The government’s planned Transport Bill anticipates technological innovation in the automotive sector. Among other things, the Bill will include “new laws that safely enable self-driving and remotely operated vehicles and vessels, [and] support the roll-out of electric vehicle charge points”. This follows last month’s announcement that the government is seeking to amend the Highway Code to facilitate the use of self-driving vehicles on public roads in the UK.
Product Security and Telecommunications Infrastructure Bill
At the end of last year, the UK Government published its National Cyber Strategy 2022 policy paper, which updates the 2016 – 2021 National Cyber Strategy. The new Cyber Strategy introduces a focus on “cyber power” and the “ability of a state to protect and promote its interests in and through cyber space”. It seeks to elevate cyber from a purely security issue to a “whole of society” concern, noting that collaboration between businesses, the public sector and citizens will be key to the UK’s success. The strategy is centred around five key pillars, including strengthening the UK cyber ecosystem, building a resilient and prosperous digital UK by reducing cyber risks, and taking the lead in the technologies vital to cyber power. Two action items the government will be taking to ensure cyber risks to UK critical infrastructure are effectively managed are launching a consultation on reforms to the Network and Information Systems (NIS) Regulations and implementing a new security framework for UK telecommunications providers. (As readers may be aware, the European Parliament and EU Member States announced a political agreement on NIS2 in the small hours of May 13; we will be monitoring UK proposals and the extent to which they mirror or diverge from the new EU law.)
As part of the broader drive to strengthen the UK’s cybersecurity, the Queen’s Speech includes plans to impose new baseline security requirements for the sale of internet-connected “smart” products through the Product Security and Telecommunications Infrastructure Bill. The Bill seeks to grant the Secretary of State the power to specify cybersecurity requirements relating to “internet-connectable” and “network-connectable” products. This is working its way through Parliament and is due to proceed to the House of Commons Report Stage during the 2022-23 session.

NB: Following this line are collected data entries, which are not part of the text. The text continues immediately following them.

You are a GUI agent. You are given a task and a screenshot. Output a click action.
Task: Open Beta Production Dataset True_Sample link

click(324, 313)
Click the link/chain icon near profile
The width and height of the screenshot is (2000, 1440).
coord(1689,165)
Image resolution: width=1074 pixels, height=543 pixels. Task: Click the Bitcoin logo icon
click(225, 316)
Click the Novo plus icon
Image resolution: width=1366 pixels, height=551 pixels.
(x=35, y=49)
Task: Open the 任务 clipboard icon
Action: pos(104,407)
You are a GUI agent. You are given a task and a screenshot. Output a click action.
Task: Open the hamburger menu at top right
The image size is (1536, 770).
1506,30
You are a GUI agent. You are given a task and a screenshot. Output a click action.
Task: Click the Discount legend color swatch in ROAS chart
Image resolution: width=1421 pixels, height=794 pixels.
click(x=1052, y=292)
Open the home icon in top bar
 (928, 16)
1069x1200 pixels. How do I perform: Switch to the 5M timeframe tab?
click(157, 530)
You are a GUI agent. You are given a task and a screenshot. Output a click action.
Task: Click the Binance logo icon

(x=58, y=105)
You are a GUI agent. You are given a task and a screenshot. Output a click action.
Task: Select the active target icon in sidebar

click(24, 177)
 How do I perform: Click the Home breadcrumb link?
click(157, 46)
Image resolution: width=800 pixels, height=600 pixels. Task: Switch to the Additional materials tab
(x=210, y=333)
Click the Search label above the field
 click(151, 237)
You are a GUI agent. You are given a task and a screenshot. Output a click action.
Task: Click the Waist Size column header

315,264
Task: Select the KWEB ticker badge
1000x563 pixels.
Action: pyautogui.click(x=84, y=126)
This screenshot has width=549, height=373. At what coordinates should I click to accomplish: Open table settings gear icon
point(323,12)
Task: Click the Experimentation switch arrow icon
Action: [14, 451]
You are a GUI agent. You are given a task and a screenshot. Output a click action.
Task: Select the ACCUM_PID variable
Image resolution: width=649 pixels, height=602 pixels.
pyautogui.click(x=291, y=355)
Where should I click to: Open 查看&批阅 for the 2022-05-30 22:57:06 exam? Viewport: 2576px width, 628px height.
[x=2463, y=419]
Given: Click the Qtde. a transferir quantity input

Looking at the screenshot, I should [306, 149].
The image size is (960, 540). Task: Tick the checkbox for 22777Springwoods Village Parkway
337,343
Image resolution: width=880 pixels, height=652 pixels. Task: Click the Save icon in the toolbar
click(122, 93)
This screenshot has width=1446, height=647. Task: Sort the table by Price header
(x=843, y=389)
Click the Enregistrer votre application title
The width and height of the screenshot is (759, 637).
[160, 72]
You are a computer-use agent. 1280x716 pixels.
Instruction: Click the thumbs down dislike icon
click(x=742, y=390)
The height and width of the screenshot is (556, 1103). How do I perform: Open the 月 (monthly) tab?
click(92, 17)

Consultation on Improving Security and Privacy for Apps and App Stores
Against the backdrop of driving the UK’s cyber resilience, on 4 May 2022, the Department for Digital, Culture, Media & Sport (DCMS) launched a public consultation on ensuring apps are developed with appropriate security and privacy protections, and that app stores implement processes to verify this. The consultation sets out DCMS’s proposed interventions, including a voluntary code of practice for app store operators designed to address privacy and security concerns. The government may also consider developing technical standards for app store operators and putting the code of practice on a regulatory footing in the future. The consultation closes on 29 June 2022, with a view to DCMS potentially publishing a final version of the code of practice later in the year. Companies operating in this space should consider contributing to the public consultation.